PARTS OF THE EXERCISE:
A) Answer these questions using the Bering Sea fishing passage.
(i) What depth range defines the middle domain of the Bering Sea shelf?
(ii) In which federal waters is commercial fishing prohibited?
(iii) What did the analysis use as a proxy for commercial fishing vessel activity?
B) From the Bering Sea fishing passage, quote the words from "The Bering Sea shelf includes" to "Management Council 2009).".

SOURCE TEXT:

· · · · · · ·

We focused this analysis on commercial fishing vessels operating from January 1, 2013, to December 31, 2022, within a 1 million-km2 region of U.S. federal waters over the Bering Sea Shelf in the EBS (54°–60°N) and NBS (60°–66°N). The study site also included the Chukchi Sea and Beaufort Sea as far north as the continental shelf break but not beyond (66°–72°N, Fig. 1).

The Bering Sea shelf includes three major oceanographic domains: the inner domain (depth < 50 m), middle domain (depth = 50–100 m), and outer domain (depth = 100–200 m). The heaviest fishing vessel traffic typically occurs in the outer domain, adjacent to the shelf break separating the shelf from the deep Aleutian Basin. In contrast, commercial fishing is prohibited in federal waters north of the Bering Strait, which includes the Arctic Management Area, spanning the Chukchi Sea west to the U.S.–Russia maritime boundary and the Beaufort Sea east to the U.S.-Canada maritime boundary (NOAA 2009; North Pacific Fishery Management Council 2009).

Commercial fishing vessels in the Bering Sea required to carry VMS transceivers include those harvesting walleye pollock, Pacific cod, Atka mackerel (Pleurogrammus monopterygius), sablefish (Anoplopoma fimbria), Pacific halibut (Hippoglossus stenolepis), and various crabs, including Paralithodes spp., Lithodes aequispinus, Chionoecetes bairdi, and C. opilio. We used the frequency of VMS report transmission as a proxy for commercial fishing vessel activity, assuming that decisions made by vessel operators about when, where, and how frequently to transmit reports in a particular location were similar from year to year.

· · · · · · ·

EXTRACTED RECORDS:
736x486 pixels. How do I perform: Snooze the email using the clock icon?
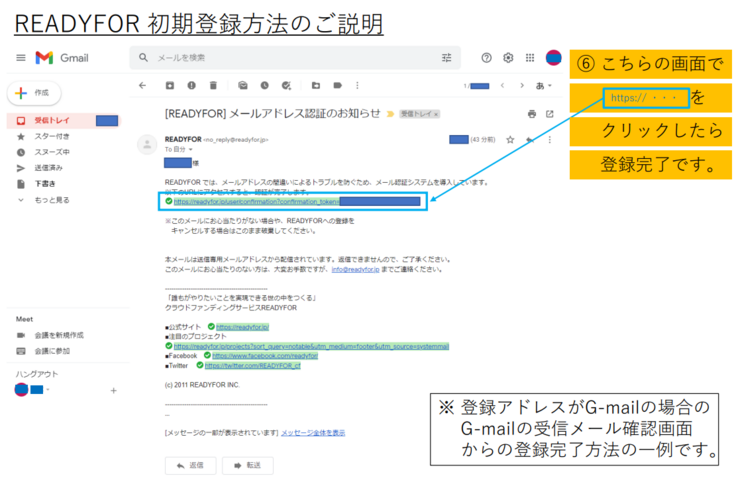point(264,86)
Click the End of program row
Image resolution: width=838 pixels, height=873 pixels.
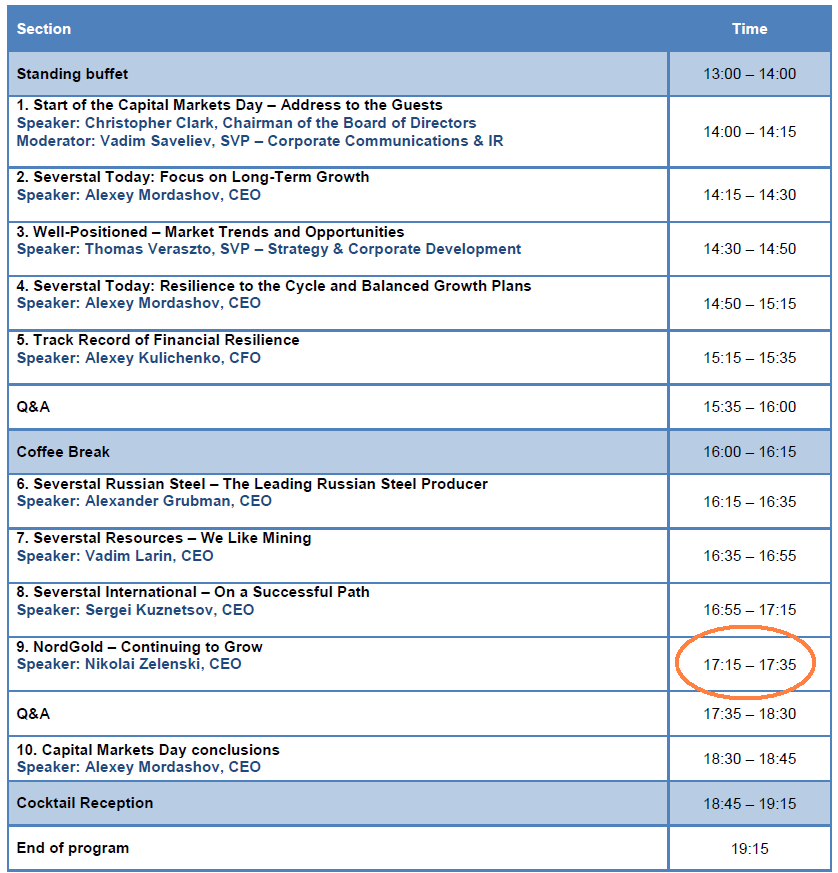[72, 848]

· · · · · · ·

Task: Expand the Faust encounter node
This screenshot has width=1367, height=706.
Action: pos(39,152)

· · · · · · ·

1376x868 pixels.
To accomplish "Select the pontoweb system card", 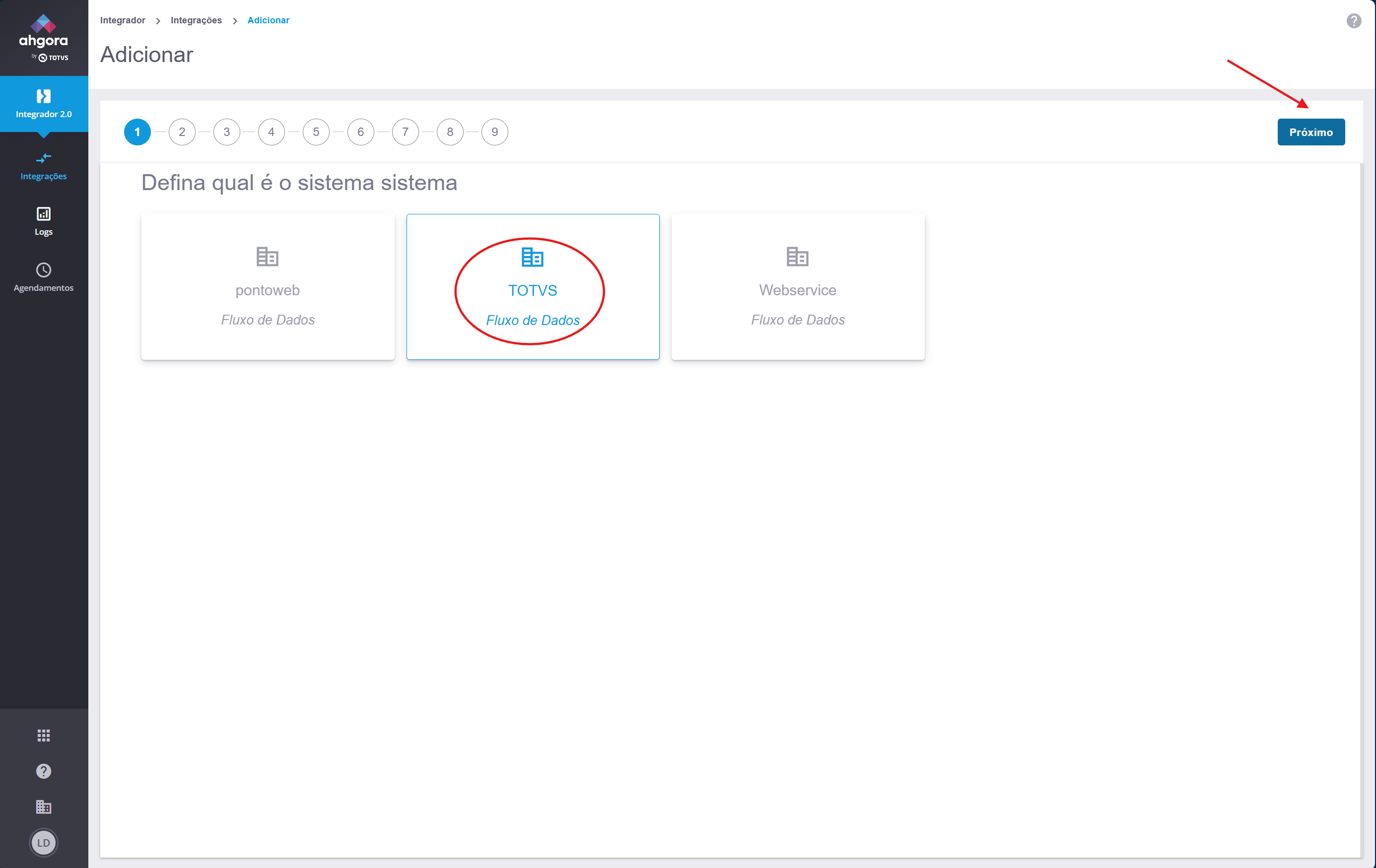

· · · · · · ·

PER-TASK ANSWERS:
A)
(i) 50–100 m
(ii) Federal waters north of the Bering Strait
(iii) The frequency of VMS report transmission

B)
The Bering Sea shelf includes three major oceanographic domains: the inner domain (depth < 50 m), middle domain (depth = 50–100 m), and outer domain (depth = 100–200 m). The heaviest fishing vessel traffic typically occurs in the outer domain, adjacent to the shelf break separating the shelf from the deep Aleutian Basin. In contrast, commercial fishing is prohibited in federal waters north of the Bering Strait, which includes the Arctic Management Area, spanning the Chukchi Sea west to the U.S.–Russia maritime boundary and the Beaufort Sea east to the U.S.-Canada maritime boundary (NOAA 2009; North Pacific Fishery Management Council 2009).